Amid the AI frenzy of investment and hype of across Big Tech these past two years there has been one overarching yet unanswered question on the lips of most AI industry executives:
“How do we monetise this?”
That’s because the reality of the AI roll-out is that the “innovate and they will come” model that worked so well to drive cloud adoption hasn’t worked in quite the same way for AI. Not least because the market has multiple competing options that make enough headline news to make customers aware of their ability to choose.
Ultimately, we will probably see consolidation and simplification of the market, but right now public awareness of AI is high, customer choice is wide, and the ability to convert tokens in the datacentre to cash in the bank isn’t playing out quite as investors may have hoped.
There are some serious players in the market, including the big three hyperscalers, with all offering GPU-as-a-service type consumption models. Beyond that their services and approaches are quite differentiated.
AWS principally offers AI enablement: AI tooling for developers that fits their largely IaaS/PaaS model. This is powered by generally available LLM’s and their own model – Nova – built on the voice-activated Alexa services most of us already have in our homes.
Google has a broader range of directly-embedded web services with integration to their search engine and workspace services. They also have three distinct variants of in-house models: Gemini, Vertex and Gemini Enterprise.
Microsoft goes all in
As usual, however, it is Microsoft that has gone all-in. They have AI everywhere; not just in their cloud services but also desktop operating systems and productivity software.
Copilot is on every Windows PC in the world, every office suite, all M365 cloud services and is peppered through the Azure landscape.
It is rapidly becoming pervasive. You literally cannot escape it, and even when not actively using Copilot you may be relying on its outputs in ways you hadn’t realised, as the former Chief Constable of West Midlands Police recently found out to his cost.
Copilot may be software designed for entertainment purposes and not to be relied upon, as some reports of Microsoft caveats suggest, but it’s also a multi-billion dollar revenue stream for Microsoft – or at least that appears to be the plan.
Per-agent licensing
The recent suggestion by Microsoft VP for Copilot and M365, Rajesh Jha, might prove to be the most lucrative change to licensing practices since vendors adopted subscription-based models. Namely, to force users to buy licences for software sub-routines running inside the software they’ve already paid for.

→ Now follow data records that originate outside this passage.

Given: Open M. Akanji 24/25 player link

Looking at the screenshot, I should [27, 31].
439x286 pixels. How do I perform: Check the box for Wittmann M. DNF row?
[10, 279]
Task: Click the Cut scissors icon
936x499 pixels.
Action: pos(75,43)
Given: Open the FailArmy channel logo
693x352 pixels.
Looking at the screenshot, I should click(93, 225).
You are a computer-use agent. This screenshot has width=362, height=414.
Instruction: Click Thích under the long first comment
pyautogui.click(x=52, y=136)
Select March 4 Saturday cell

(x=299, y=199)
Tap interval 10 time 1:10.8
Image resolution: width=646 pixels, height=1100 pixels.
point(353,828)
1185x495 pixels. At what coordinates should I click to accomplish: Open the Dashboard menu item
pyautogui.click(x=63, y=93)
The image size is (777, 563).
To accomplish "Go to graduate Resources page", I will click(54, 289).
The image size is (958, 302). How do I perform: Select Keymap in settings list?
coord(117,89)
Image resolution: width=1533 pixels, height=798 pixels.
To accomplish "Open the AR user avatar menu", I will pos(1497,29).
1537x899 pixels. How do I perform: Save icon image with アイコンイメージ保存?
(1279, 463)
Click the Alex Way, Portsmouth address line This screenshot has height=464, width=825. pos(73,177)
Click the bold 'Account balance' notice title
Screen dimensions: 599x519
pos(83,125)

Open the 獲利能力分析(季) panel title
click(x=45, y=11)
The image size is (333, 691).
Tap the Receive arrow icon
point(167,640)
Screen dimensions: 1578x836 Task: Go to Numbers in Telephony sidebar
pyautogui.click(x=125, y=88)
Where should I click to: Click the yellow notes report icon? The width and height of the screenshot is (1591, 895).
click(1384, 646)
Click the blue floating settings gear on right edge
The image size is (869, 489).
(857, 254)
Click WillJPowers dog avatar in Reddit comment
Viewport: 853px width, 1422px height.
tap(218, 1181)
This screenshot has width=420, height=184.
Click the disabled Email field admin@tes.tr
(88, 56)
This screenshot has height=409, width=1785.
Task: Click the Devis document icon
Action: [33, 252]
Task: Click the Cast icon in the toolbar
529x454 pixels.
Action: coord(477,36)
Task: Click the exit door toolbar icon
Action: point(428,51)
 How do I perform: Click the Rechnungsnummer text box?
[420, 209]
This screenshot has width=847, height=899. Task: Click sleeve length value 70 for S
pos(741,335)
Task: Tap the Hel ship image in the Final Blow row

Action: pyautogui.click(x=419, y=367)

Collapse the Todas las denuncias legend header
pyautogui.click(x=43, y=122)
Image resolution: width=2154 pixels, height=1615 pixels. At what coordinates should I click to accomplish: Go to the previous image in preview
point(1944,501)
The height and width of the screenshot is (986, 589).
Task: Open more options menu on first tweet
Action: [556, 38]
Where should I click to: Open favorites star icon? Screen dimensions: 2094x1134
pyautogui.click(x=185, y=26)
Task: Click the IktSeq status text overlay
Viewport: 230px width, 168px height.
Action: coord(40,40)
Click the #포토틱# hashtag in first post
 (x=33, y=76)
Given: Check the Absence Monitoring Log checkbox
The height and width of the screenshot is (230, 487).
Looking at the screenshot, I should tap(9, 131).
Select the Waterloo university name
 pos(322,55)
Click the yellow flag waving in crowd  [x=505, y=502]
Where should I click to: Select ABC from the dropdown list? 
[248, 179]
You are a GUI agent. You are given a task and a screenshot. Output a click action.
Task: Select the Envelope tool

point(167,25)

Announcing plans to require user-type licences for AI agents to offset potential losses of revenue from staff downscaling due to AI, Jha has gifted Microsoft an idea to exploit the untapped licence value of AI. It’s one that should ring alarm bells for every enterprise locked into their product ecosystem.
This is not just software licensing based on compute or storage resources – which already leads to unexpected bill inflation for many customers – but charging Microsoft customers by the sub-routine they run inside the software.
As a company grows into AI and develops new streamlined ways of working, Microsoft’s revenues will actually increase. Every developer-created agent, every user AI request, will be captured, tracked and billed – not just on a consumption model, but also on a repeatable annual licence subscription, billed per agent.
Genius move?
For Microsoft it’s potentially a genius move. And the new Microsoft Agent 365, and Microsoft 365 E7: The Frontier Suite products – which go live on 1 May – are the means for them to do this.
This shouldn’t surprise us. The only thing secondary to Microsoft’s ability to create new products is their drive to gain revenue from them, which of course for a commercial entity like Microsoft is entirely to be expected.
What won’t be expected by their customers is the likely impact on their purse. The very organisations rushing to adopt Agentic AI in Microsoft Cloud and M365 are the same ones who will find their bills rising rapidly.
I’ve no doubt the new Frontier Suite products bring amazingly detailed insights into how your organisation uses AI, and controls over its use. The security and management reporting value of that capability is self-evident.
It’s also going to be a hugely necessary insight into how to manage your bills, and that’s required because Microsoft are changing the billing rules. They’ve found a way to tax innovation at source, and every single user of their AI services is going to pay for it, and will do so in ways we hadn’t even realised were possible.
Most of Microsoft’s users might still be waiting to enter the AI age, but software licensing is waiting for them to arrive.